I bet this scenario I described has already been solved before. I'd very much appreciate if you could describe the approach you managed to solve this (or even share a partly solution).
Preface:
I don't work with JSF, but there are a couple of things that might steer you back to where you want to be:
a) when working with just the date portion of a dateTime in a standard calendar, consider using:
someCalendar.set(Calendar.MILLISECOND, 0)
b) consider using joda-time, as it seems to be frequently recommended (here, here , and many other places) over the standard library for correctness, performance, and ease of use in many situations.
c) Make sure your bean scope is surviving each ajax call (not redirecting, only sending standard post-backs, etc) and each event handler is getting the faces context (eg. FacesContext facesContext = FacesContext.getCurrentInstance();)
d) mindate and the like probably don't work like you expect , and I don't expect that automatic behavior can be quite so easily interjected.
When those options aren't available, and you have to do it all yourself with what you have:
Philisophical / UX:
The first thing I would do is remove the expectation of arrangement or perspective from the pair of dates. Don't treat the pair as a vector that exposes or expects a direction on the timeline.
In other words, is a start or from date always less than or earlier than an end or to date? No, as can be seen for a query of historical data, or for applying corrections to events that have either yet to happen or have already happened?
This connotation can easily confuse a user as to whether they are going 'back to' or 'forward from' (and can easily confuse yourself). Instead I would treat a pair of dates with a time-period between them as just and simply that a pair of dates or a range or a period that declares an interval, and infer their relative position on the timeline depending on the any consequently chosen values. In this way you can honor the respective and inherent requirements that the dates never be equal, and the left is always to the left, the right always to the right.

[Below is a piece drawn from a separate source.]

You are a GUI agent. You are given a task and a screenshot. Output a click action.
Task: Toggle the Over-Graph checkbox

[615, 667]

We can't infer what 'start' or 'from' means, but we can infer some meaning and relative relationship: a right, a left, and a between on a chronological timeline. Note: Always resolve dates to UTC before doing any calculation or comparison.

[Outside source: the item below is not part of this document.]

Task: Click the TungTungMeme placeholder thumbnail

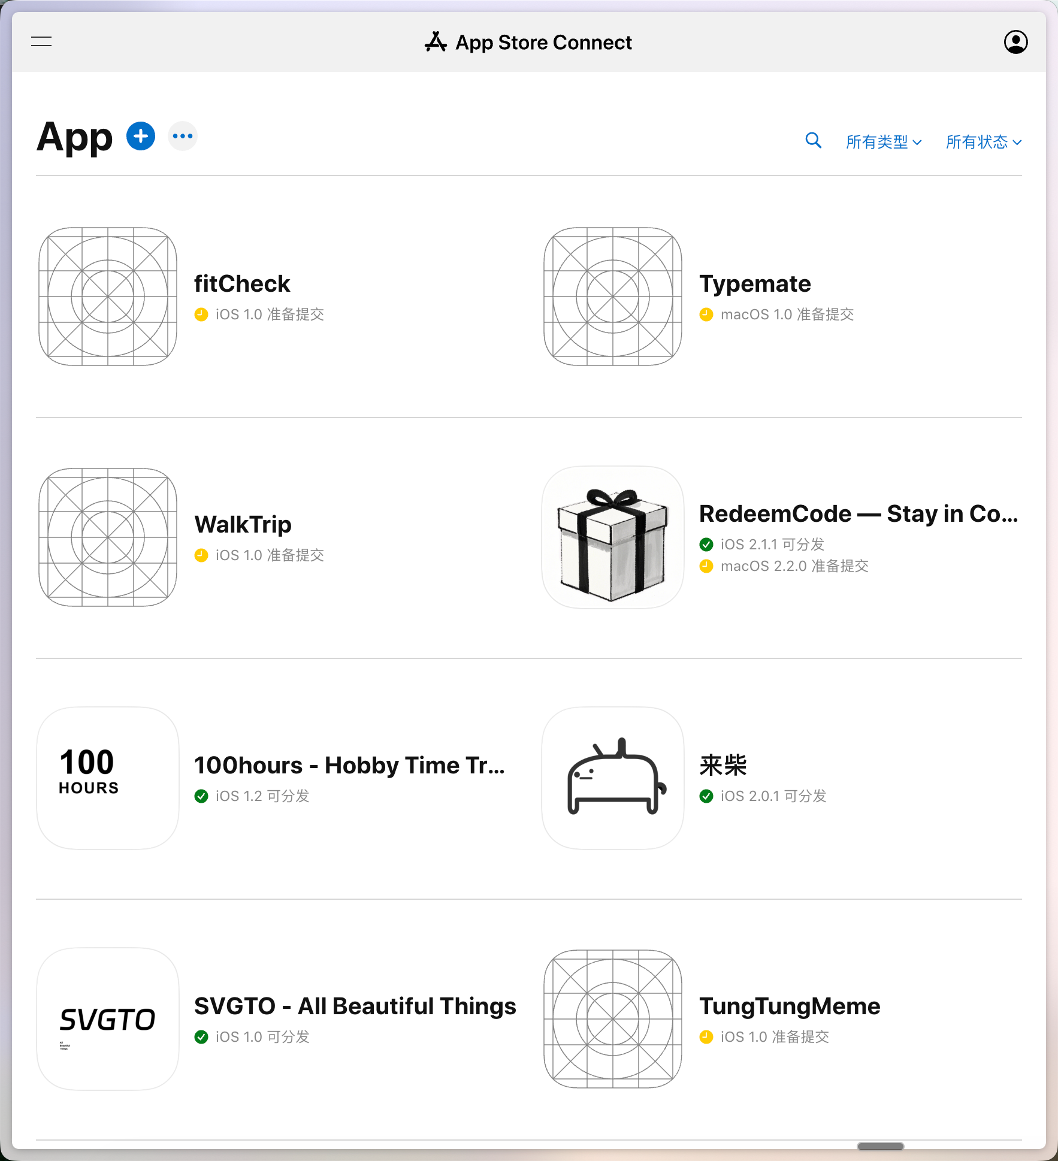Action: pos(612,1018)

long oneDateValue = oneDate.toUtc().toMilliseconds();
long anotherDateValue = anotherDate.toUtc().toMilliseconds();
long right = max (oneDateValue, anotherDateValue);
long left = min (oneDateValue, anotherDateValue);
Evaluating Precision:
The second thing I would look at when working with a range of dates in any language is similar to how you might deal with floating point numbers. For comparisons, do not compare for equality, but instead compare the delta to an "acceptable error level". In other words, the application is really only concerned with a certain degree of precision, so make sure that only that precision is captured and considered:
const int dateTimeResolutionInMs = 86400000; // milliseconds per day
public bool areEssentiallySame(long left, long right) {
// the difference between right and left is less than our precision
// requires, thus dates are effectively the same
return (right - left < dateTimeResolutionInMs);
}
Coercing Precision:
Thirdly, how do we resolve the difference in values even if within the range of the resolution? (Out application was given more precision than it can handle or expect or needs).
long diff = value % dateTimeResolutionInMs;
Truncate: return value - diff;
Nearest (w/bias): return value + (diff < dateTimeResolutionInMs/ 2) ? -1 * diff : dateTimeResolutionInMs - diff;
Others: there are lots of other strategies for either shrinking or expanding a value to a preferred resolution or precision
Addendum:
As far as getting post-backs/Ajax calls to return a view with the values you expect for the events fired by a calendar element, you may want to separate that concern off to a new question if the note in the preface didn't get you anywhere, and you know for certain your bean is properly registered and recognized. You may have some browser/browser-version specific issues that contribute to the undesired behavior, and like anything else, there are issues, both known and unknown.